Indeed, Chelsea have got to clear space in their squad as well as their wage bill. To that effect, they are in the process of punting Alvaro Morata to Atletico Madrid for the rest of the season on loan.
Atleti don’t want to pay for a permanent deal right now and a fee could be settled instead for summer. Neither will Atleti be paying all of the Spain international’s wages if they can help it.
Michy Batshuayi, meanwhile, has been sent back from a difficult loan spell at Valencia. Sarri has not brought the Belgian back to play up front but in the hope of drumming up some cash in the form of a permanent sale.
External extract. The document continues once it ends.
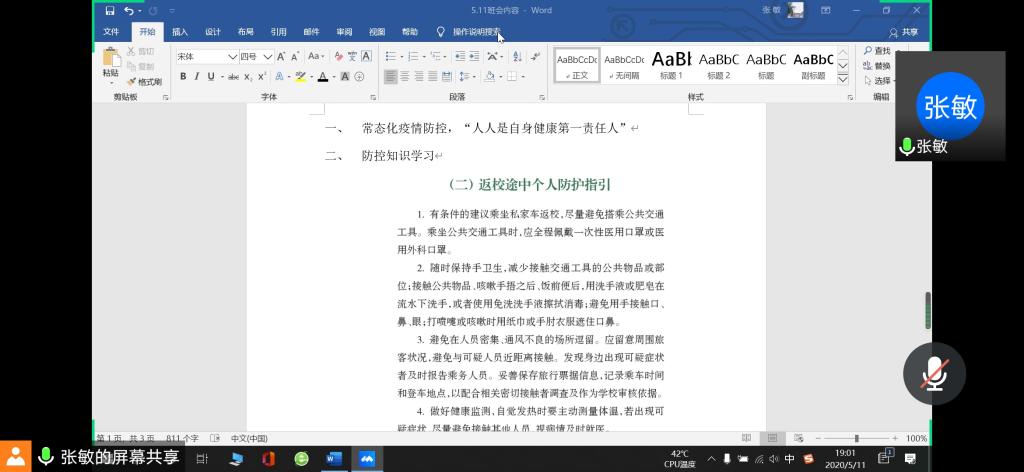1024x472 pixels.
Task: Click the 共享 (Share) button
Action: (903, 32)
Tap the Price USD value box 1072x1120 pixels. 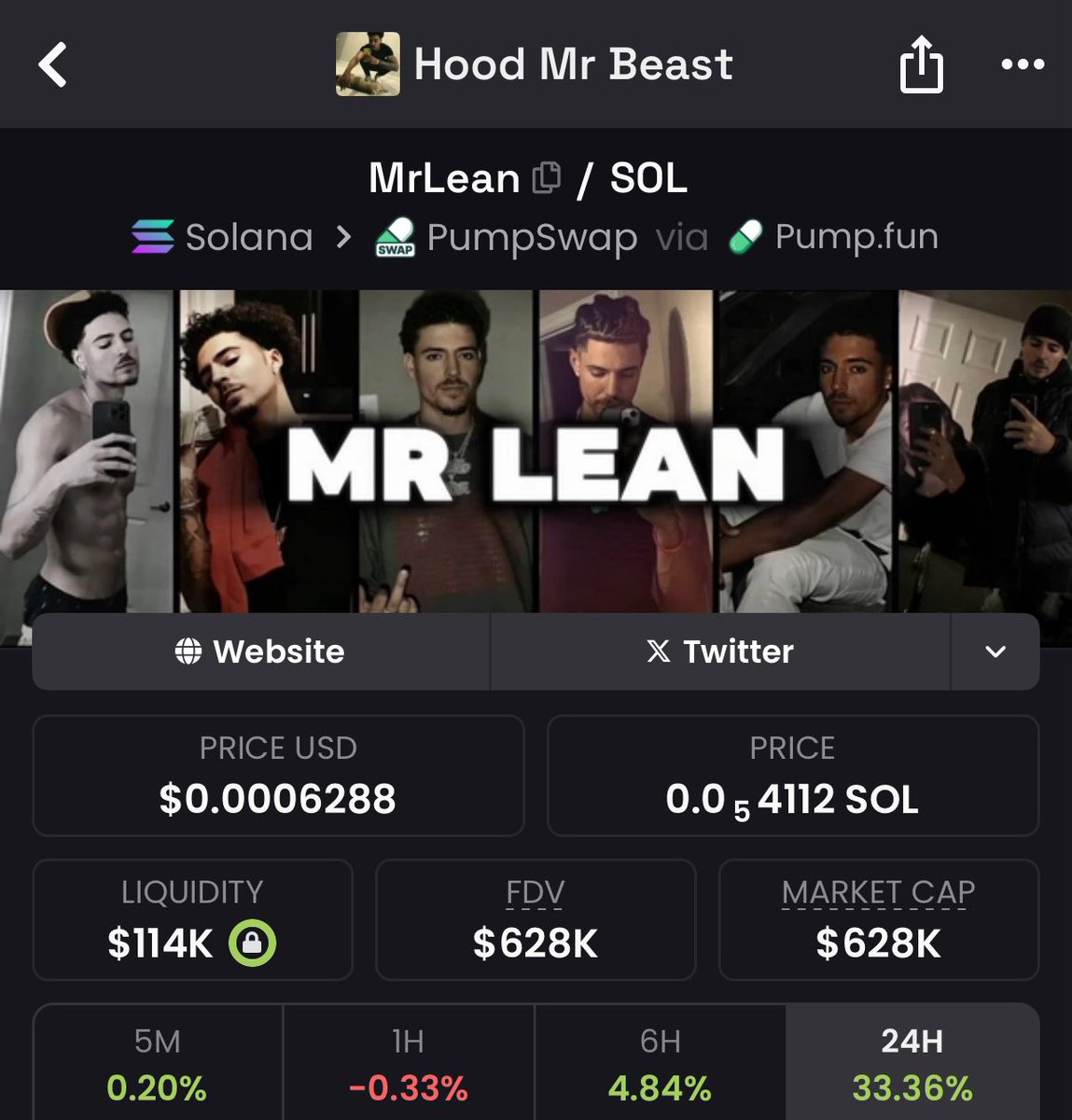(x=278, y=776)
It’s hoped he will go and join Michael Emenalo and Cesc Fabregas at Monaco but the fee that Chelsea are looking for is proving to be prohibitive.
In short, it’s a mess.
Morata has had numerous opportunities to prove himself at Stamford Bridge and blown most of them. He is not up to leading the line for a Sarri team and is suffering a crisis of confidence in front of goal.
He did not have the full trust of Antonio Conte either, who dipped into the market last year to sign Olivier Giroud.
While Giroud has been relatively popular with the Chelsea fans, and brought good football from Eden Hazard when they’ve played together, he has not wholly convinced Sarri of his merits.
Last year, Diego Costa was shipped out to Atletico, while Batshuayi was booted to Borussia Dortmund. It’s been a revolving door in the Chelsea striker department and despite the money spent and the deals done, none has been up to scratch.
That’s why Sarri has taken the unusual step of playing Hazard up front this season. The Belgium captain famously did not like playing there under Conte and would hardly have been thrilled to go there under the new coach either.
It has worked for the team, however, and Sarri, in public at least, believes that Chelsea have a better defensive shape when Hazard plays from the front.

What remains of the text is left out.